Today, we still do that, but we also do things like work out what causes pains or disease and try to make drugs specifically shaped to fit some other molecule, or chemically react with it. A lot of biology involves sort of lock-and-key type situations where a particular shape fits into a protein or something, and some shape change or chemical reaction is the result.

Most drugs are still not “targeted”. They mostly get put into the body until they bump into something they happen to interact with, usually by circulating in the blood. Ideally, a drug only interacts with one thing that causes a problem, and hopefully the body doesn’t break it down into smaller molecules that do something undesirable. This is hard, and some drugs can make people sick because it affects things in addition to the one it is supposed to.

However, a great deal of research is being put into how to get drugs to focus on specific tissues or types of calls (like cancer cells).
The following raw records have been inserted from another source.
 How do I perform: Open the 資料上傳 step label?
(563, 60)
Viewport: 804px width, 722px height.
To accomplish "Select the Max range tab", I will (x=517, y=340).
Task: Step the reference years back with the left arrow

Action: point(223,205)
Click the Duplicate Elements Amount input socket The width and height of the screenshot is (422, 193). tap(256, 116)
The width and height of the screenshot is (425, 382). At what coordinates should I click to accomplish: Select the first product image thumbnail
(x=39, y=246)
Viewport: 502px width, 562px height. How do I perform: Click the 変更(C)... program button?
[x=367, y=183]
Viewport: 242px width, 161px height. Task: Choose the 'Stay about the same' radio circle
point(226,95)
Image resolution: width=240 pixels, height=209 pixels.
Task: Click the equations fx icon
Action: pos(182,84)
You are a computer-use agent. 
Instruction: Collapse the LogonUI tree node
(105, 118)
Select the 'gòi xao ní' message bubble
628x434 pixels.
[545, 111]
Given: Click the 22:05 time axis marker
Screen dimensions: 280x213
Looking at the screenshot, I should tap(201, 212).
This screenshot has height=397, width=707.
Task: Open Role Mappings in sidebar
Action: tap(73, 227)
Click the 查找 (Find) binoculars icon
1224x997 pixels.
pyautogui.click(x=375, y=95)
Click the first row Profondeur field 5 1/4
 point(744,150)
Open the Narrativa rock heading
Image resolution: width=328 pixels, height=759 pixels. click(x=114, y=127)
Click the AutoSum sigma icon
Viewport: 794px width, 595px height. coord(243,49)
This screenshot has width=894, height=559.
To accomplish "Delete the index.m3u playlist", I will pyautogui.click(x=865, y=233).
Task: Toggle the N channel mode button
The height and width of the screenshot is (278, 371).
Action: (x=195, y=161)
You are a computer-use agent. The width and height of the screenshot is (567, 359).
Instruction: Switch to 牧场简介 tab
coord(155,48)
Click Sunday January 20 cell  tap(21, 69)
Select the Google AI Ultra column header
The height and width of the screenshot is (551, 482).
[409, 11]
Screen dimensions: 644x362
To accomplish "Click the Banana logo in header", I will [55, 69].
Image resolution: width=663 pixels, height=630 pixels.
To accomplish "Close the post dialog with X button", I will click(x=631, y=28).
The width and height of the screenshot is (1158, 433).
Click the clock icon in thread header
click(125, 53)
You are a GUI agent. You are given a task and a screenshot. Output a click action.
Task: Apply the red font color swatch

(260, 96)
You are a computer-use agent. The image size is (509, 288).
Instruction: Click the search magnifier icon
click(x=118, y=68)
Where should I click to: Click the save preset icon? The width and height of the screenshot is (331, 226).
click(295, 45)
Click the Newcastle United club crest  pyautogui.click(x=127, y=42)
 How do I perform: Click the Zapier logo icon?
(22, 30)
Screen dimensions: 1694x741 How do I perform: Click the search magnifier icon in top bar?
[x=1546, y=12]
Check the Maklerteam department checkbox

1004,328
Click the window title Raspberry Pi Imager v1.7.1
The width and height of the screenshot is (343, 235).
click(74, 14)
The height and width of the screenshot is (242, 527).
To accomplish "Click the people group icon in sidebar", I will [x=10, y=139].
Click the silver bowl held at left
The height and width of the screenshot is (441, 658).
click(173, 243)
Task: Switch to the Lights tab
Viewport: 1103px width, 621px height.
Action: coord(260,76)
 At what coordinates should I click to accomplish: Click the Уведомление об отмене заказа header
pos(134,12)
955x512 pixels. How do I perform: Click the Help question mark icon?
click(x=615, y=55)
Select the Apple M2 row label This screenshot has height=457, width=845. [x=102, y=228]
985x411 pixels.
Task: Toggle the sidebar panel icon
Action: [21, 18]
This frequently involves looking for features that are unique to particular groups of cells and finding away to attach to the drug something that will stick to those cell-specific features (like proteins). This is very hard.

If you take something like ibuprofen, you swallow it, the pill dissolves, it’s absorbed into your blood like nutrients from food, and it swishes around your insides by way of your blood like millions of others molecules. When it happens to brush up against a particular protein involved in inflammation, it gets wedged in it and prevents it from furthering the inflammation.

Drugs generally are not designed to target a specific area. This is often the source of drug side effects – the drug target causes disease in one tissue or scenario, but is important for healthy function elsewhere, and the drug does not discriminate.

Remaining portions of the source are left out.